To date, the only way to achieve long-lasting protection against malaria has been to allow human subjects to suffer bites from mosquitos carrying Pf sporozoites—the cells that develop in the Anopheles mosquito’s salivary glands. In response to these bites, human subjects may boost their immunity.

For as long as the efficacy of allowing mosquitoes to bite humans has been known—about 40 years—the deficiencies of this approach have been known, too. Malaria remains one of mankind’s greatest scourges. In 2010, according to the World Health Organization, there were 216 million episodes of malaria and 655,000 deaths worldwide. Of these deaths, around 91% occurred in the African region, followed by the Southeast Asian region (6%) and the Eastern Mediterranean region (3%). About 86% of deaths globally were among children.

New Research Shows Promise

Despite the pressing need for better protection against malaria, parasites sufficiently weak for an injectable vaccine but still alive and metabolically active could not be manufactured. But current research shows promise. For example, in the Science report, Dr. Seder and his colleagues describe how they developed a PfSPZ vaccine composed of attenuated, aseptic, purified, and cryopreserved Pf sporozoites. According to the authors, PfSPZ was safe and well tolerated when intravenously administered 4–6 times to 40 adults.

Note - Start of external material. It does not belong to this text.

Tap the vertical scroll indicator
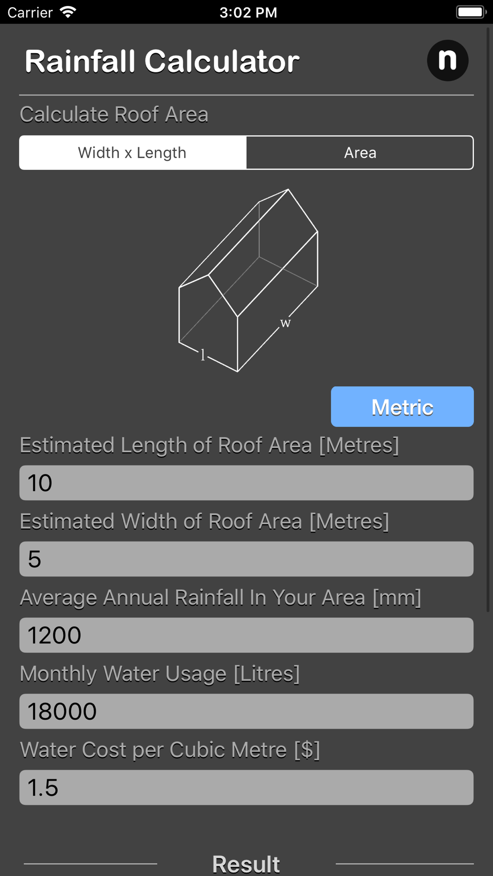 pos(489,319)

For their immunization trial, Dr. Seder and his colleagues intravenously immunized study participants over the course of a year. Some individuals received four doses of the vaccine; others received five. Just a third of the former group developed malaria, while none of the latter group did. The greater the number of doses, the more sporozoite-specific antibodies the researchers observed in the subjects’ blood. T cells also responded to the vaccine’s weakened sporozoites in a dose-dependent manner, and the vaccine was well tolerated by the subjects.

The Intravenous Route

The investigators said that currently two clinical trials of the PfSPZ vaccine have established that its intravenous administration induced superior immunogenicity and protective efficacy compared to subcutaneous and intradermal administration. These findings are consistent with prior studies in nonhuman primates showing that intravenous administration induced a higher frequency of liver-resident CD8+ T cells specific for PfSPZ and antibodies against PfSPZ.

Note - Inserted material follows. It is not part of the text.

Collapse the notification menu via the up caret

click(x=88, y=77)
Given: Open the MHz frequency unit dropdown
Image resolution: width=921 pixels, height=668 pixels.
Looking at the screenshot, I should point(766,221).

The investigators note that while the intravenous route is routinely used for therapeutic interventions in humans, it has not previously been used for administration of a preventive infectious disease vaccine. A series of clinical trials of the PfSPZ vaccine administered by intravenous injection are now planned in Africa, Europe, and the United States to expand critical data on the vaccine for clinical development as a method to prevent malaria in other high-risk groups and for mass immunization of populations to eliminate Pf malaria from geographically defined areas. It remains to be seen, they noted, whether an intravenous vaccine can be delivered in a widespread manner to the populations most in need.